#### Explore the material:
[a] Turn the paragraph of the personal account that begins "So that was the single worst week" into a bulleted list of its main facts.
[b] Reproduce everything in the personal account from "I just started" down to "to my boyfriend.".

#### Selected excerpt:
—————

I just started walking down the street with no destination in mind. I just wanted to walk off the energy, and fear, and the loathing I felt for my own life, and just somehow clear my mind. I got down the street to a convenience store and went inside to buy a soda. While inside I saw a police car driving slowly down the street with it’s lights flashing but the siren off, and I just knew they were looking for me, so I stayed inside the store and used a pay phone to call a friend, the High Priestess of the Wiccan coven I was a member of. I told her what was happening and that I needed help, and she came and got me and took me back to her house to stay the night. The next day, she drove me back home, and I found out that my housemate had called our landlords and I was now being evicted because he felt unsafe around me. He told me he had given the gun to my boyfriend.

So that was the single worst week of my life. Fired from my job, told my mother had an incurable disease, tried to kill myself, and got evicted, all in the week before Christmas.

—————

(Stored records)

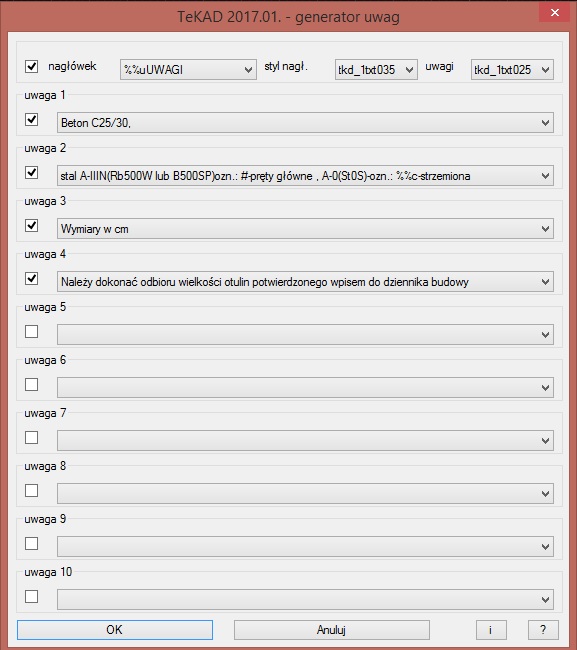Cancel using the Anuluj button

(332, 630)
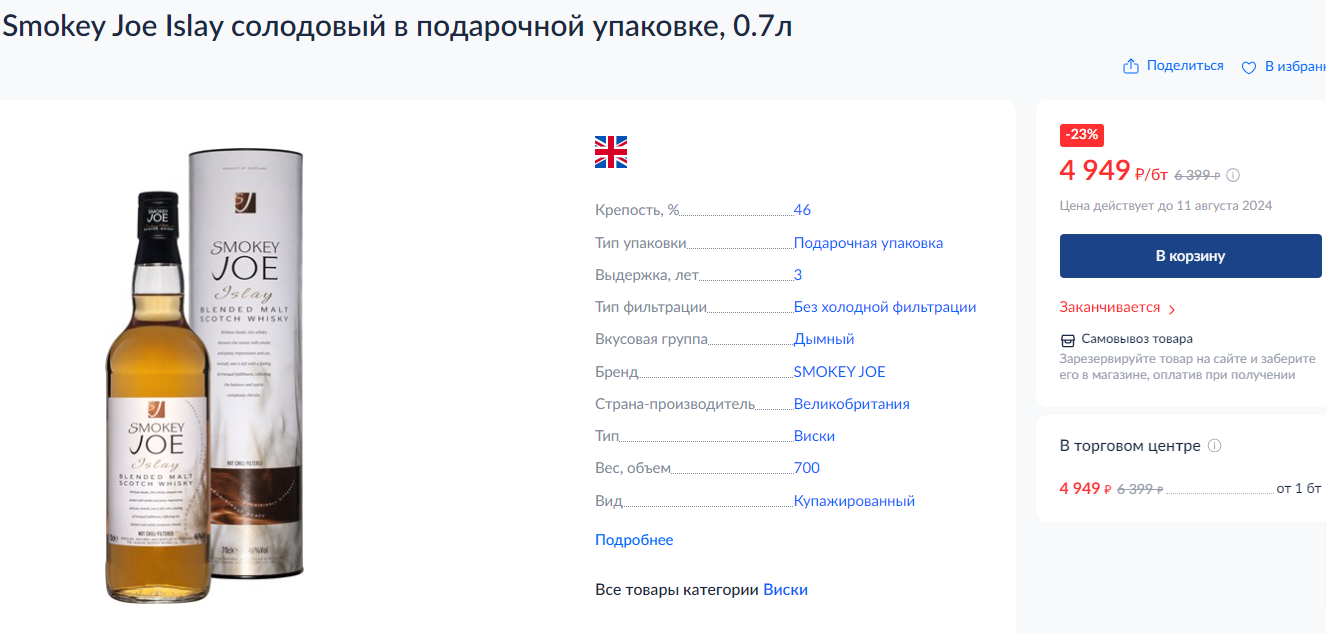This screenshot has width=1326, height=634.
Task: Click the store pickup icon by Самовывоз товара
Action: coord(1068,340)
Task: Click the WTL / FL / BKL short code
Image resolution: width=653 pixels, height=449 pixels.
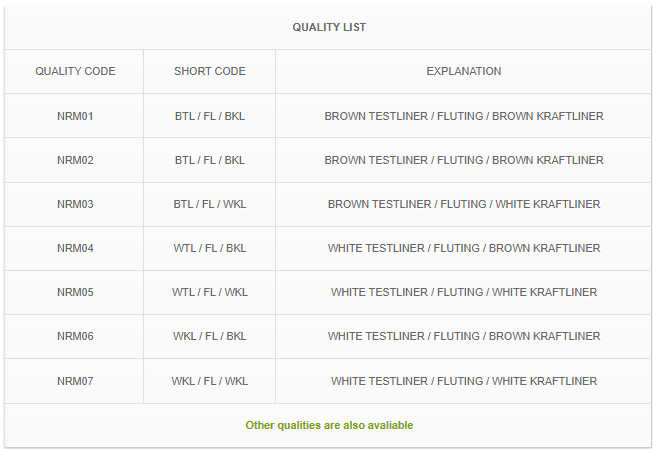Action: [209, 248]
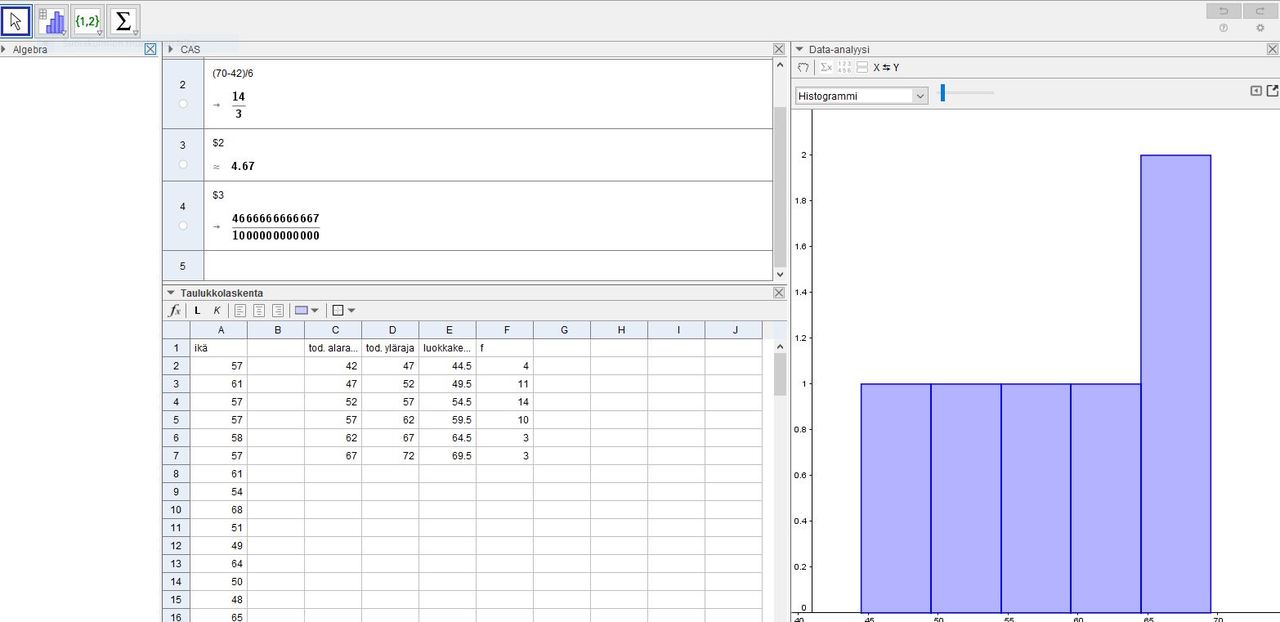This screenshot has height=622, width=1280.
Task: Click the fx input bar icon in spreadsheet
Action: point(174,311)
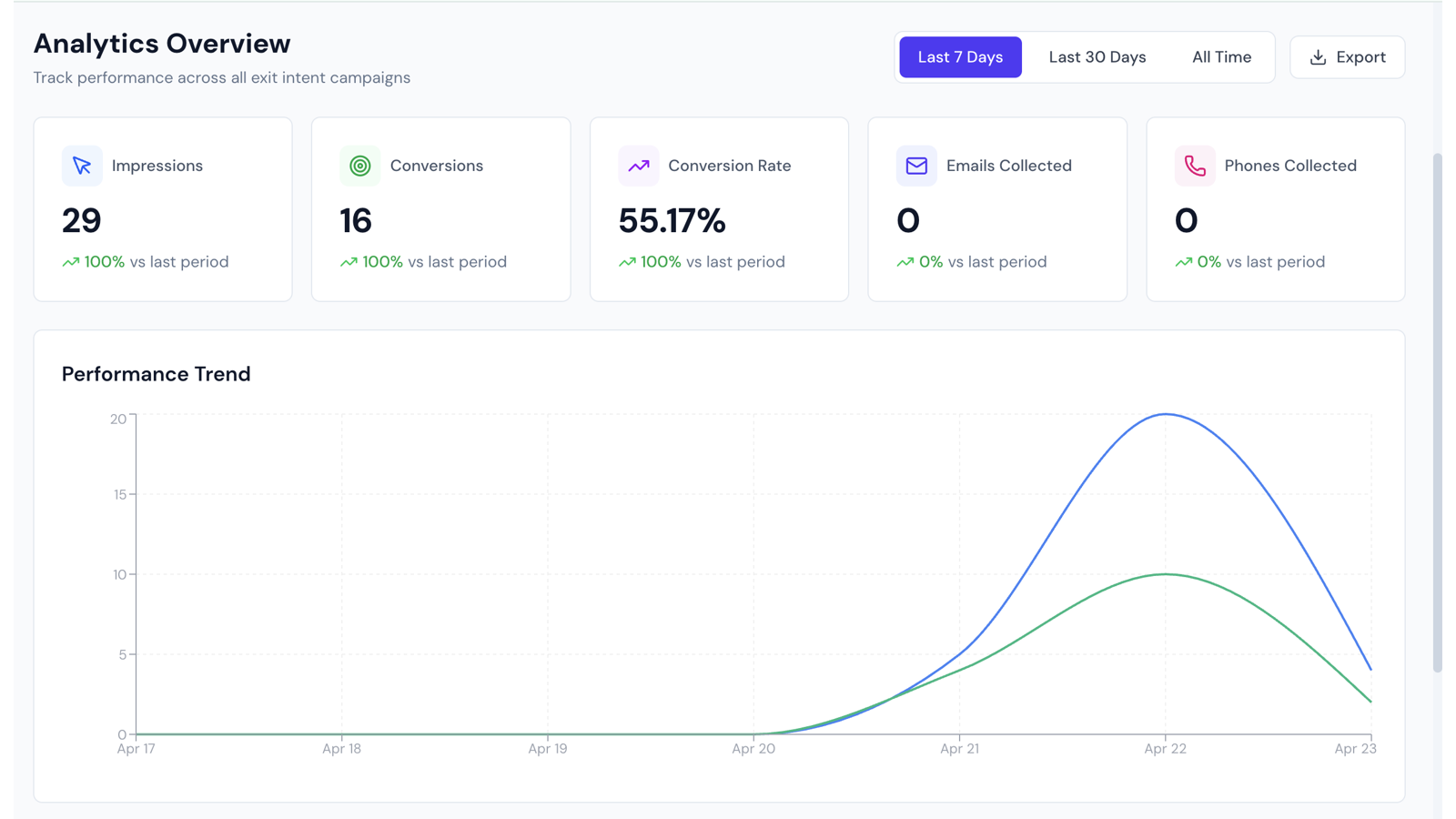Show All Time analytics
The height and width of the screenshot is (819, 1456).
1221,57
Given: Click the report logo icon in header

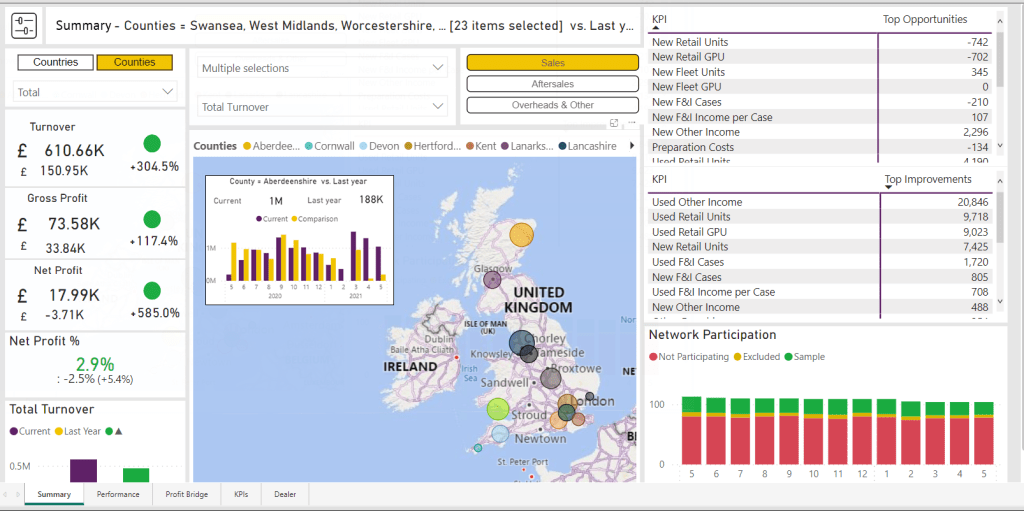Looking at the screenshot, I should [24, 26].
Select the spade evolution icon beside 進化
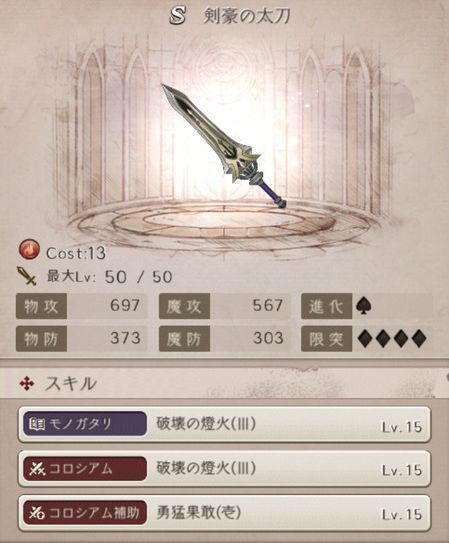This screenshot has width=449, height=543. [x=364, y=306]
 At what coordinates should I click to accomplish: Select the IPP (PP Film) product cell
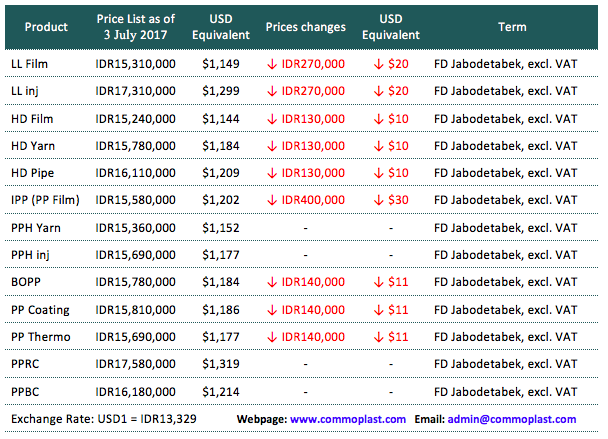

—————

#### Replies:
[a]
- It was the worst week of the narrator's life.
- It came in the week before Christmas.
- The narrator was fired from their job.
- The narrator learned that their mother had an incurable disease.
- The narrator attempted suicide.
- The narrator was evicted.

[b]
I just started walking down the street with no destination in mind. I just wanted to walk off the energy, and fear, and the loathing I felt for my own life, and just somehow clear my mind. I got down the street to a convenience store and went inside to buy a soda. While inside I saw a police car driving slowly down the street with it’s lights flashing but the siren off, and I just knew they were looking for me, so I stayed inside the store and used a pay phone to call a friend, the High Priestess of the Wiccan coven I was a member of. I told her what was happening and that I needed help, and she came and got me and took me back to her house to stay the night. The next day, she drove me back home, and I found out that my housemate had called our landlords and I was now being evicted because he felt unsafe around me. He told me he had given the gun to my boyfriend.